After the policy change, Stevenson and her colleagues found that claims for LARC dropped abruptly in counties with Planned Parenthood affiliates before starting to increase again. Sharply reducing low-income women’s access to LARC methods in some of the state’s most populous counties is a terrible idea if your goal is to prevent unintended pregnancies, and that’s what the findings suggest happened. The fact that LARC claims started to grow again after the first quarter of 2014 suggests women may have started finding other providers who participate TWHP and could provide them with IUDs, but these providers may now have long waiting lists. It’s likely that many of the women who’d like to get IUDs but are now finding them less accessible used or are ares still using less-effective forms of contraception.
Another highly effective form of contraception is injectable contraception, which has a failure rate of 6% (compared to 9% for birth-control pills and 18% for male condoms). Women who rely on injections for birth control have to get them reliably every three months; the failure rate is as high as it is because not all users are able to do this.
Before the policy change, the study authors found that 57% of the women received injectable contraceptives in counties with Planned Parenthood affiliates returned on time for subsequent injections, as did 55% of those in non-Planned Parenthood counties. After Texas began excluding Planned Parenthood clinics from its program, they found that the percentage of women in counties with Planned Parenthood affiliates who returned on time for injectable contraceptives dropped from 57% to 38%, and then remained relatively stable for the next two years. In the counties without Planned Parenthood affiliates, which were likely less affected by the policy change, the percent of women returning on time increased from 55% to 59% and remained stable.

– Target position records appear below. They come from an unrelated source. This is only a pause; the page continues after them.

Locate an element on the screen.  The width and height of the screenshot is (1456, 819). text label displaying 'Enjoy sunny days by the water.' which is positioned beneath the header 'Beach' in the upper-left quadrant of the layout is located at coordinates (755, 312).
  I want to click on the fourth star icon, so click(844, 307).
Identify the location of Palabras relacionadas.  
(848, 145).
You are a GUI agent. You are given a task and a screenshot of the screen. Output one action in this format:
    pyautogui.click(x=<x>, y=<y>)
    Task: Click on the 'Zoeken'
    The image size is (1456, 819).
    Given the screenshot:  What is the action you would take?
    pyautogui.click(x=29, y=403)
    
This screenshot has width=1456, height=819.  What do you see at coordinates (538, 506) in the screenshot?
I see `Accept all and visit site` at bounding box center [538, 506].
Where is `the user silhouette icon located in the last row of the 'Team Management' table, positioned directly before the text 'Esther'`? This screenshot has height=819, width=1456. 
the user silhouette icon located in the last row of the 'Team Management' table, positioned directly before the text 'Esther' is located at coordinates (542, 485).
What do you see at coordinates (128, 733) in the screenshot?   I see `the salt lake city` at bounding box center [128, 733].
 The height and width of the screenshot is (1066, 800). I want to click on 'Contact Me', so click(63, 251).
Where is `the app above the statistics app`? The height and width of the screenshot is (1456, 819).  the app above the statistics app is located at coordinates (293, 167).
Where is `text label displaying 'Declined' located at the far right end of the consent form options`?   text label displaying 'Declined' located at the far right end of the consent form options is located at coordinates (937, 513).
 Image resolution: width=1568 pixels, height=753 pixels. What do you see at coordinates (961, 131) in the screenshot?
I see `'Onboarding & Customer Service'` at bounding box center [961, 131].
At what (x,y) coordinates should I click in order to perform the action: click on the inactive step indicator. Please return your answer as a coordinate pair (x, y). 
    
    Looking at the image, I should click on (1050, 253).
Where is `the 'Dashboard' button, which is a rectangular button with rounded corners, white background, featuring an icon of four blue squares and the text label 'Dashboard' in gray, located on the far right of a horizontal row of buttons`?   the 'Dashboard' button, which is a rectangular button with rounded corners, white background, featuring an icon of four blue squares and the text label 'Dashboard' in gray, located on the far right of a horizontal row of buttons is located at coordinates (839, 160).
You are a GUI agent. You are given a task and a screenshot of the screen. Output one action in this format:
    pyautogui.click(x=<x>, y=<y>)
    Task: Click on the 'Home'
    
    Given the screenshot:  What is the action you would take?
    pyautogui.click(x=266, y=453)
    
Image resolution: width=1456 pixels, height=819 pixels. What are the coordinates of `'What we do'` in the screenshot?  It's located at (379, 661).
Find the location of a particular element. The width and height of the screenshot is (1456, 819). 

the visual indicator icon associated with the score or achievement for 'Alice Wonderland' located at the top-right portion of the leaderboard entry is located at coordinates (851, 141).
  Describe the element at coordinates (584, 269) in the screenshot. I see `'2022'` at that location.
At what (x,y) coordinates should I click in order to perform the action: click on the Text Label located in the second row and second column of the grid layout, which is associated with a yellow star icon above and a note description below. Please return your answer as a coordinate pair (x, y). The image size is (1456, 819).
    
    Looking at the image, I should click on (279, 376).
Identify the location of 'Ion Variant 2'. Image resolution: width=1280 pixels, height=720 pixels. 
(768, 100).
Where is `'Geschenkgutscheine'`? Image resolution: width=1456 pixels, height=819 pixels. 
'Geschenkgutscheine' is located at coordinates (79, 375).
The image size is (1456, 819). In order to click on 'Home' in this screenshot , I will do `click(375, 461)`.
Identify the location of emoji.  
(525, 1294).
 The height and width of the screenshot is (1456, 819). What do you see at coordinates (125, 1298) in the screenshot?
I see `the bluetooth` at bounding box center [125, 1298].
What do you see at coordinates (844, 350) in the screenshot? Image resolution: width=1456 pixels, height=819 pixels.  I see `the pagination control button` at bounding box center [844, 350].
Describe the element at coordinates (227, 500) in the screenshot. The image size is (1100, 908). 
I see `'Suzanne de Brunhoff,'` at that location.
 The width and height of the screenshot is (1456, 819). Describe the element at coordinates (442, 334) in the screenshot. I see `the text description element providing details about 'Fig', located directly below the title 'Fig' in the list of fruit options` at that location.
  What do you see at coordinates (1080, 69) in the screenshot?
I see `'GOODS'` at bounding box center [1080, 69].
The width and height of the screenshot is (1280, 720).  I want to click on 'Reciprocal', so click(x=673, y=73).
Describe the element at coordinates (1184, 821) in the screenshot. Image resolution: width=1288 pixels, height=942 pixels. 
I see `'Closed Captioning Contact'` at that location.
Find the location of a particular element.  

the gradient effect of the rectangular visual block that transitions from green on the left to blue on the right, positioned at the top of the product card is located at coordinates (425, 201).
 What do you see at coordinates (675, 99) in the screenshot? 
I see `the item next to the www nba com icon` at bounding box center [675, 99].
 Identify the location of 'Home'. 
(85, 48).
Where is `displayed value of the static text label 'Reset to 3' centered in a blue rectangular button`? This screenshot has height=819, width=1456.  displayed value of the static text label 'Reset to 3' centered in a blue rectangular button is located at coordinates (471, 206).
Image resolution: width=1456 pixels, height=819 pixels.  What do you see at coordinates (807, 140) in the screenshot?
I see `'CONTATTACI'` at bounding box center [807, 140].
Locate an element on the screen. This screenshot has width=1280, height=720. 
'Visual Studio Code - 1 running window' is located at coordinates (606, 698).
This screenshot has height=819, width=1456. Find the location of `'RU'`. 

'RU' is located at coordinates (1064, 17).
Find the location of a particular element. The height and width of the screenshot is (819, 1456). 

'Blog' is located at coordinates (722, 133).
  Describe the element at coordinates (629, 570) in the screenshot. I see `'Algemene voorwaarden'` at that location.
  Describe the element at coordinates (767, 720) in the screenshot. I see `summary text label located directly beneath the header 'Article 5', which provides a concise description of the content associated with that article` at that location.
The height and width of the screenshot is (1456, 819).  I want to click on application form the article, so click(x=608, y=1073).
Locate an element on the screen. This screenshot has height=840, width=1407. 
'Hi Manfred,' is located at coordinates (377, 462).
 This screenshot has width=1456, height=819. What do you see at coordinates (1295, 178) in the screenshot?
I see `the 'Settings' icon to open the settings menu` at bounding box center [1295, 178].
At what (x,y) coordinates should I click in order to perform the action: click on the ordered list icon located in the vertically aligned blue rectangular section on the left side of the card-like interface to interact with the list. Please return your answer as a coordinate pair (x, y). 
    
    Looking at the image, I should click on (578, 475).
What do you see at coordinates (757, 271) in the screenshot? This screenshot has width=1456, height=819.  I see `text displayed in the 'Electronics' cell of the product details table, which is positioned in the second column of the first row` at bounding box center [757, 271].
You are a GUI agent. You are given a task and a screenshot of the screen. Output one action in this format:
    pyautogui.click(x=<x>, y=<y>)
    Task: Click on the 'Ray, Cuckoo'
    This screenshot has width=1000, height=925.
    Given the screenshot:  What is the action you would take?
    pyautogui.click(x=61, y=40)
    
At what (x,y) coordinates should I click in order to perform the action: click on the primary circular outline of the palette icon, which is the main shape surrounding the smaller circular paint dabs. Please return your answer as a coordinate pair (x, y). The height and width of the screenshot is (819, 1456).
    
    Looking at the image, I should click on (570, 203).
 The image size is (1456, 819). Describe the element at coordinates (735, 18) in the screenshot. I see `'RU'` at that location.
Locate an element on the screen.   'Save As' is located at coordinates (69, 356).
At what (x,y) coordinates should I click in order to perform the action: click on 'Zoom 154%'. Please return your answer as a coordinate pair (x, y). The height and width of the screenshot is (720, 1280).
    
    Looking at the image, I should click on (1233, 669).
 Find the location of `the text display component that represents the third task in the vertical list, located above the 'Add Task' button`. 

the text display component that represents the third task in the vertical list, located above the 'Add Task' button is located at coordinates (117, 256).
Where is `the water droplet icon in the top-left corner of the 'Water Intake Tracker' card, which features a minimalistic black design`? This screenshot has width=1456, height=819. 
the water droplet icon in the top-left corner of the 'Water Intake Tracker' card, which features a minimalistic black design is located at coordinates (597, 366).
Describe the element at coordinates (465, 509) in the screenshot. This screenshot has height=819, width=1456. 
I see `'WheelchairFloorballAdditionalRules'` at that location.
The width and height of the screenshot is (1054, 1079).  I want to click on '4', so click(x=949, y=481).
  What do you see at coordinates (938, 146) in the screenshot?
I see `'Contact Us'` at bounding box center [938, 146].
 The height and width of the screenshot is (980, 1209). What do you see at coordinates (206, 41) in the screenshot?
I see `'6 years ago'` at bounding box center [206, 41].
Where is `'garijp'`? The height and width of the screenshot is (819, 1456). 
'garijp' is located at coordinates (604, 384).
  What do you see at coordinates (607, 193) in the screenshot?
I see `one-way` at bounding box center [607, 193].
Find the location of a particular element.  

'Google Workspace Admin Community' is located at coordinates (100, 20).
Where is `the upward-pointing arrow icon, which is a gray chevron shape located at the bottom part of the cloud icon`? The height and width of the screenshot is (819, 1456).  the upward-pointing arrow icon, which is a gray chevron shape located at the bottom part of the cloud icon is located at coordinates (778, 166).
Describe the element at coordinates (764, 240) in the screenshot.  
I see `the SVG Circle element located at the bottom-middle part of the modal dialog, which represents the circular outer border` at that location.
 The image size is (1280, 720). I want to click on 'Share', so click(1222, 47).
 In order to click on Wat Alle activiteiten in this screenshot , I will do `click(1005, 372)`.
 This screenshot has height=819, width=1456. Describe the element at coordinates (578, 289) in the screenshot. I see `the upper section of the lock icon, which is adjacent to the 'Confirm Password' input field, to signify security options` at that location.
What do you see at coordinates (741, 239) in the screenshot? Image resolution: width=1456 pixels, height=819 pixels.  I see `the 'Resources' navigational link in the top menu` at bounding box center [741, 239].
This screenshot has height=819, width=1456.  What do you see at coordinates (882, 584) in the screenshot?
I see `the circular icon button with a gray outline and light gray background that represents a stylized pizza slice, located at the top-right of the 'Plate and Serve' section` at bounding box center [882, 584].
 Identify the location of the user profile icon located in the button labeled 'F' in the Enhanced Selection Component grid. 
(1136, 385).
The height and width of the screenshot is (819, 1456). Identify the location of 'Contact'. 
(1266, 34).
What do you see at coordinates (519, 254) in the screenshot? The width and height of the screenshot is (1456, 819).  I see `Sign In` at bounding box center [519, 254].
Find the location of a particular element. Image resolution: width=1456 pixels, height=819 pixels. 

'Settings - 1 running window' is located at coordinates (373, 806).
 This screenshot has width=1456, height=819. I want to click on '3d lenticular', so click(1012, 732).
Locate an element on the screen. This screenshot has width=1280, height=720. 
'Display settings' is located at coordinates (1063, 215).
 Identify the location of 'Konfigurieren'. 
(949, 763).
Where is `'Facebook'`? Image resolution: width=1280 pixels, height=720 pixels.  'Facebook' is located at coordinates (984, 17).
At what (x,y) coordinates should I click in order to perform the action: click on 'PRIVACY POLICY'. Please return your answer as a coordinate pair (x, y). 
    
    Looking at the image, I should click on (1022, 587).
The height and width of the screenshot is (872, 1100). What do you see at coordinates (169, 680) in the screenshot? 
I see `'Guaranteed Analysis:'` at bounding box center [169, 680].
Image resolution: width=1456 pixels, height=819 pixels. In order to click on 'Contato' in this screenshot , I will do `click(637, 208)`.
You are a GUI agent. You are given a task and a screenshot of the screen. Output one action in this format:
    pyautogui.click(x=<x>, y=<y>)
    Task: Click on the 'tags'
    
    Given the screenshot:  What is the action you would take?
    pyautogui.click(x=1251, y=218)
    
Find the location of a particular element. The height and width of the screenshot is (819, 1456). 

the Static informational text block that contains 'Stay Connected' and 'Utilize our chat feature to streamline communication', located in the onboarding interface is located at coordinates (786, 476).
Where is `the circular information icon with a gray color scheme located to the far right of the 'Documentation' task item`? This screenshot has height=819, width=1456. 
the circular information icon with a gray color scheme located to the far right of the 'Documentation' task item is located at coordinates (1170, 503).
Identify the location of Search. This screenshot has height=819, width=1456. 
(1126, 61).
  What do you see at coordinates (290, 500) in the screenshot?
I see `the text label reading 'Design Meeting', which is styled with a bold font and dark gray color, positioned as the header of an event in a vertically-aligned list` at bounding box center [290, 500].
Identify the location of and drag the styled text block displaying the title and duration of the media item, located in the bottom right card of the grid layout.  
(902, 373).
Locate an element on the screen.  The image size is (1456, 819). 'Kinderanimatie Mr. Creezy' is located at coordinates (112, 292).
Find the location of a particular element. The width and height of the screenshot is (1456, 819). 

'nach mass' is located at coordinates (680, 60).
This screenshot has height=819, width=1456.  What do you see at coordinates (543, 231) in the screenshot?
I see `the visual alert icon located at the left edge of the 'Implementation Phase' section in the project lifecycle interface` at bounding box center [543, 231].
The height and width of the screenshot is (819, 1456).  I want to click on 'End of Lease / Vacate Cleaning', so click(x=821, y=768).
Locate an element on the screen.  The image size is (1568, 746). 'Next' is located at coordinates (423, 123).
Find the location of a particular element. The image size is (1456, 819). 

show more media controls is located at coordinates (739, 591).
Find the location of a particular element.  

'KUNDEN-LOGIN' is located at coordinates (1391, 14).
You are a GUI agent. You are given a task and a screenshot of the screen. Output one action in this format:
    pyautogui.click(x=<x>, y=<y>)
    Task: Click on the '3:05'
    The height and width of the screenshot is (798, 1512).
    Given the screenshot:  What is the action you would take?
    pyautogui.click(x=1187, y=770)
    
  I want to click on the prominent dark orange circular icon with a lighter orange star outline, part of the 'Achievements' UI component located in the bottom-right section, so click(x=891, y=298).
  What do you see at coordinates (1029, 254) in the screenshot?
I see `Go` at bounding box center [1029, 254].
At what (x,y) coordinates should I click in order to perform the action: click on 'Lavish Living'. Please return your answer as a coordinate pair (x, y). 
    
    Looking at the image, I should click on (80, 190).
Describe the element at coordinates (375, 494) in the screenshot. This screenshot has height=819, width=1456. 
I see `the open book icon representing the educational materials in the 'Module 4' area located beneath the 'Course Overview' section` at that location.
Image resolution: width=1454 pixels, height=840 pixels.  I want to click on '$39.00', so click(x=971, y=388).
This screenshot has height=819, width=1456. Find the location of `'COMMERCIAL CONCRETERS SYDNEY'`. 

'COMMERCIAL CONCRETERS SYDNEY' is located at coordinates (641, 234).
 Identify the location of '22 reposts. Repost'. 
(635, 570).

Stevenson and her colleagues also found the percentage of births covered by Medicaid (i.e., to women who’d be eligible for TWHP) for the women who’d received injectible contraceptives increased in the counties with Planned Parenthood affiliates but decreased in the counties without Planned Parenthood affiliates. The authors point out that they have no information on whether these pregnancies were intended or not. However, I find a widespread reduction in access to more-effective contraception in the first group of counties, and substitution of less-effective methods, to be a far more compelling explanation for the difference in births between the two groups. The alternative would be that lower-income women in counties with Planned Parenthood clinics suddenly experienced a stronger and much more immediate desire to have children than their counterparts in other counties.
As the authors of this study point out, Texas is not the only state where officials want to exclude Planned Parenthood affiliates and other providers from family-planning programs. I hope elected officials acknowledge these research findings and realize that short-sighted policies like the one in Texas have serious consequences for women’s health.